What you will do → Rewrite every line of the records below as a numbered list, skipping any blank lines.

Stored data:
==*==
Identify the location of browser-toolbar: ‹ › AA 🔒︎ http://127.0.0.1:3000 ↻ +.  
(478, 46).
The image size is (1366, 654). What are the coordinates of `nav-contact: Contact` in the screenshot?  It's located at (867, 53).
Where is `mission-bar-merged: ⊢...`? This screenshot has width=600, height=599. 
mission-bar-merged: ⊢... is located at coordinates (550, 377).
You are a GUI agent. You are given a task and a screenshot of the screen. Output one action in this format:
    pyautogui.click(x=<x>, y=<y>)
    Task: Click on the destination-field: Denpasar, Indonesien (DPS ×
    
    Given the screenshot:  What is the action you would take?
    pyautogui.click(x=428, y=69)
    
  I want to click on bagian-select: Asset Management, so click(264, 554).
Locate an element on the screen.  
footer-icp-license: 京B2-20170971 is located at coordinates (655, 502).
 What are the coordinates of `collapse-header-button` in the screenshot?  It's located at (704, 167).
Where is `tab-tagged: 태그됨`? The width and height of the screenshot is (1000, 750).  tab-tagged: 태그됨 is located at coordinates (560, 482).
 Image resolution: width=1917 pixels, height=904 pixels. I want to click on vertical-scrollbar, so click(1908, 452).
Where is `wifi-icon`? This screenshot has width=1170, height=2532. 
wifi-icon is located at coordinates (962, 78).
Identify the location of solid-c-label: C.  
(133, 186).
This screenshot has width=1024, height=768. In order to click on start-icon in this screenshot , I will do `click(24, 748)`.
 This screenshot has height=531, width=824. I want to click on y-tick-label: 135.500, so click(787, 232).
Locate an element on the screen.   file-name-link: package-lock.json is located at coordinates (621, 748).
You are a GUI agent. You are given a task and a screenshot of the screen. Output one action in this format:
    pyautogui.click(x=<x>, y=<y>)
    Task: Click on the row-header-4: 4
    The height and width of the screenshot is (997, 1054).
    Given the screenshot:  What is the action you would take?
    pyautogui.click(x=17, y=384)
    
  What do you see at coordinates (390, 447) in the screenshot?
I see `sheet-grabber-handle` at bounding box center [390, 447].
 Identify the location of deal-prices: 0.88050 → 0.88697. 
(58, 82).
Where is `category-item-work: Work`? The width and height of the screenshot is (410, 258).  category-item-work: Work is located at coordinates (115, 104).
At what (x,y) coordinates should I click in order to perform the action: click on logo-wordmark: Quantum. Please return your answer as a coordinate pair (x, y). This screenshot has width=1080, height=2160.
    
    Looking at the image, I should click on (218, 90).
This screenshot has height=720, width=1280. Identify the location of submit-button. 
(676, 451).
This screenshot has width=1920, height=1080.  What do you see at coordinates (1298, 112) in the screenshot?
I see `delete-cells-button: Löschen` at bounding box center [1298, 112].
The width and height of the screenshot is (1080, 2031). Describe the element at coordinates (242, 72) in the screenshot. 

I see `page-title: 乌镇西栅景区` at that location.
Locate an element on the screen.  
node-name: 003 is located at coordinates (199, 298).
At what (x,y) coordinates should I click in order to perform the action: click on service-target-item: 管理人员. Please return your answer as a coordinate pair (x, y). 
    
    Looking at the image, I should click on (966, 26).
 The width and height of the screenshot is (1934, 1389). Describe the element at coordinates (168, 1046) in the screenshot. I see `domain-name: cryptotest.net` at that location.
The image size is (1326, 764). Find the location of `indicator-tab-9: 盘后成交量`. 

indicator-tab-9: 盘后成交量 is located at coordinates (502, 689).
==*==
Reply to the exercise →
1. Identify the location of browser-toolbar: ‹ › AA 🔒︎ http://127.0.0.1:3000 ↻ +.  
2. (478, 46).
3. The image size is (1366, 654). What are the coordinates of `nav-contact: Contact` in the screenshot?  It's located at (867, 53).
4. Where is `mission-bar-merged: ⊢...`? This screenshot has width=600, height=599. 
5. mission-bar-merged: ⊢... is located at coordinates (550, 377).
6. You are a GUI agent. You are given a task and a screenshot of the screen. Output one action in this format:
7.     pyautogui.click(x=<x>, y=<y>)
8.     Task: Click on the destination-field: Denpasar, Indonesien (DPS ×
9.     Given the screenshot:  What is the action you would take?
10.     pyautogui.click(x=428, y=69)
11.   I want to click on bagian-select: Asset Management, so click(264, 554).
12. Locate an element on the screen.  
13. footer-icp-license: 京B2-20170971 is located at coordinates (655, 502).
14.  What are the coordinates of `collapse-header-button` in the screenshot?  It's located at (704, 167).
15. Where is `tab-tagged: 태그됨`? The width and height of the screenshot is (1000, 750).  tab-tagged: 태그됨 is located at coordinates (560, 482).
16.  Image resolution: width=1917 pixels, height=904 pixels. I want to click on vertical-scrollbar, so click(1908, 452).
17. Where is `wifi-icon`? This screenshot has width=1170, height=2532. 
18. wifi-icon is located at coordinates (962, 78).
19. Identify the location of solid-c-label: C.  
20. (133, 186).
21. This screenshot has width=1024, height=768. In order to click on start-icon in this screenshot , I will do `click(24, 748)`.
22.  This screenshot has height=531, width=824. I want to click on y-tick-label: 135.500, so click(787, 232).
23. Locate an element on the screen.   file-name-link: package-lock.json is located at coordinates (621, 748).
24. You are a GUI agent. You are given a task and a screenshot of the screen. Output one action in this format:
25.     pyautogui.click(x=<x>, y=<y>)
26.     Task: Click on the row-header-4: 4
27.     The height and width of the screenshot is (997, 1054).
28.     Given the screenshot:  What is the action you would take?
29.     pyautogui.click(x=17, y=384)
30.   What do you see at coordinates (390, 447) in the screenshot?
31. I see `sheet-grabber-handle` at bounding box center [390, 447].
32.  Identify the location of deal-prices: 0.88050 → 0.88697. 
33. (58, 82).
34. Where is `category-item-work: Work`? The width and height of the screenshot is (410, 258).  category-item-work: Work is located at coordinates (115, 104).
35. At what (x,y) coordinates should I click in order to perform the action: click on logo-wordmark: Quantum. Please return your answer as a coordinate pair (x, y). This screenshot has width=1080, height=2160.
36.     Looking at the image, I should click on (218, 90).
37. This screenshot has height=720, width=1280. Identify the location of submit-button. 
38. (676, 451).
39. This screenshot has width=1920, height=1080.  What do you see at coordinates (1298, 112) in the screenshot?
40. I see `delete-cells-button: Löschen` at bounding box center [1298, 112].
41. The width and height of the screenshot is (1080, 2031). Describe the element at coordinates (242, 72) in the screenshot. 
42. I see `page-title: 乌镇西栅景区` at that location.
43. Locate an element on the screen.  
44. node-name: 003 is located at coordinates (199, 298).
45. At what (x,y) coordinates should I click in order to perform the action: click on service-target-item: 管理人员. Please return your answer as a coordinate pair (x, y). 
46.     Looking at the image, I should click on (966, 26).
47.  The width and height of the screenshot is (1934, 1389). Describe the element at coordinates (168, 1046) in the screenshot. I see `domain-name: cryptotest.net` at that location.
48. The image size is (1326, 764). Find the location of `indicator-tab-9: 盘后成交量`. 
49. indicator-tab-9: 盘后成交量 is located at coordinates (502, 689).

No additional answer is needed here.